Aufgabenstellung -
Prüfen Sie, ob die Aussagen (a), (b) und (c) mit dem unten stehenden Text über farbige Brillenscheiben übereinstimmen. Antworten Sie jeweils mit Ja oder Nein und zitieren Sie die entscheidende Textstelle wörtlich.
(a) Rund 80 Prozent unserer Eindrücke nehmen wir über die Augen auf.
(b) Das menschliche Auge kann etwa 600 Reinfarben unterscheiden.
(c) Die Rezeptoren im Auge erzeugen selbst den Farbeindruck.

Textausschnitt -

Unbekannt
· 01.08.2007
Was für Verliebte die rosarote Brille, ist für Radfahrer die orange: Sie färbt alles ein bisschen schöner, freundlicher – sogar einen grauen Herbsttag. Lesen Sie, welchen Einfluss die Farben von Brillenscheiben haben und für welches Wetter sie sich eignen. (TOUR 4/2007)
Unsere Augen sind mit Abstand das fleißigste Sinnesorgan: Etwa 80 Prozent unserer Eindrücke bekommen wir über sie. Rund 160 Reinfarben und um die 600.000 Farbnuancen können wir erkennen. Beziehungsweise das, was wir dafür halten. Physikalisch gesehen ist alles Bunte nämlich nicht bunt, sondern bloß Licht, das in unterschiedlichen Wellenlängen in das Auge fällt. Dort nehmen es die jeweiligen Rezeptoren auf und geben es als Reiz ans Gehirn weiter, wo es in einen Farbeindruck übersetzt wird.
Das Original: So würde man die Fahrszene ohne Brille sehen.

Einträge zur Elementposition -

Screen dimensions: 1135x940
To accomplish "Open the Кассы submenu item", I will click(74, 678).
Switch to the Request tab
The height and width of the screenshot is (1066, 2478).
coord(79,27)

Lösung -
(a) Ja: „Etwa 80 Prozent unserer Eindrücke bekommen wir über sie.“
(b) Nein: „Rund 160 Reinfarben und um die 600.000 Farbnuancen können wir erkennen.“
(c) Nein: „Dort nehmen es die jeweiligen Rezeptoren auf und geben es als Reiz ans Gehirn weiter, wo es in einen Farbeindruck übersetzt wird.“